It’s kind of been assumed that the NBA was a place where steroids and other performance enhancing drugs were not an issue. We picture bodybuilders and football players and the Barry Bonds of the world — guys who bulked up — as PED users. Not long, thin basketball players.
But to suggest that drugs that would help a player workout harder and recover faster wouldn’t help a basketball player is preposterous. To think that in a league where guys don’t blink about flying to Germany for special blood treatment on their knees wouldn’t consider PEDs is naïve.
That has been the thrust of a series of stories Henry Abbott has done at ESPN and TrueHoop. And if you think it can’t be done because the NBA tests guys, the director general of the World Anti-Doping Agency would like to have a word with you. He did with Abbott for ESPN.
“They’ve got gaps in their program, between what they do and what we suggest would be better,” David Howman said…

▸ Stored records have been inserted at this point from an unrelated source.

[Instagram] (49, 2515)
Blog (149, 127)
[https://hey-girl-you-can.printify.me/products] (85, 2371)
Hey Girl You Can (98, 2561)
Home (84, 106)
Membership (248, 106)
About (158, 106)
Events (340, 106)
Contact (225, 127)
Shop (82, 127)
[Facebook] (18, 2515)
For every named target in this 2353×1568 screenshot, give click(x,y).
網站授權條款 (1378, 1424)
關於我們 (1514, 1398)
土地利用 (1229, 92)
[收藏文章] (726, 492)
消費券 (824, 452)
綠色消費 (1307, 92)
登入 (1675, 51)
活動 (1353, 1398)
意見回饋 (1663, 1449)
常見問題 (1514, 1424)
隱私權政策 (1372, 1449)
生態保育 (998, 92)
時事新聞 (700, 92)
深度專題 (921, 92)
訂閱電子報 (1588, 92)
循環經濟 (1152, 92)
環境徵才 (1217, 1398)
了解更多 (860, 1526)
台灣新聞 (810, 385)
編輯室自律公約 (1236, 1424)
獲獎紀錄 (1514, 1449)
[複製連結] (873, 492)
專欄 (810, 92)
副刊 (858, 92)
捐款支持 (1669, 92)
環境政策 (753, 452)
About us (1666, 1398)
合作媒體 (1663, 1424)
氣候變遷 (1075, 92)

“They do not feel they have such an issue as the other major leagues and therefore haven’t addressed it in quite the same way,” Howman said. “I just think you’ve got to be very careful when you start saying performance-enhancing drugs are not beneficial in any sport, because you’re going to be proven wrong. And you’ll be proven wrong when you’re not expecting it.”
The NBA did not comment.
Changes to drug testing in the NBA — specifically for human growth hormone — was one of the issues sort of put to the side at the end of the lockout and the CBA negotiations (along with changing the draft age and more). It is something the league and players union would have to negotiate.
So far, finding PEDs in the NBA has not really been a serious issue. But when the motivation is the money, fame and lifestyle the NBA brings, do you really think a lot of people wouldn’t use them to make it?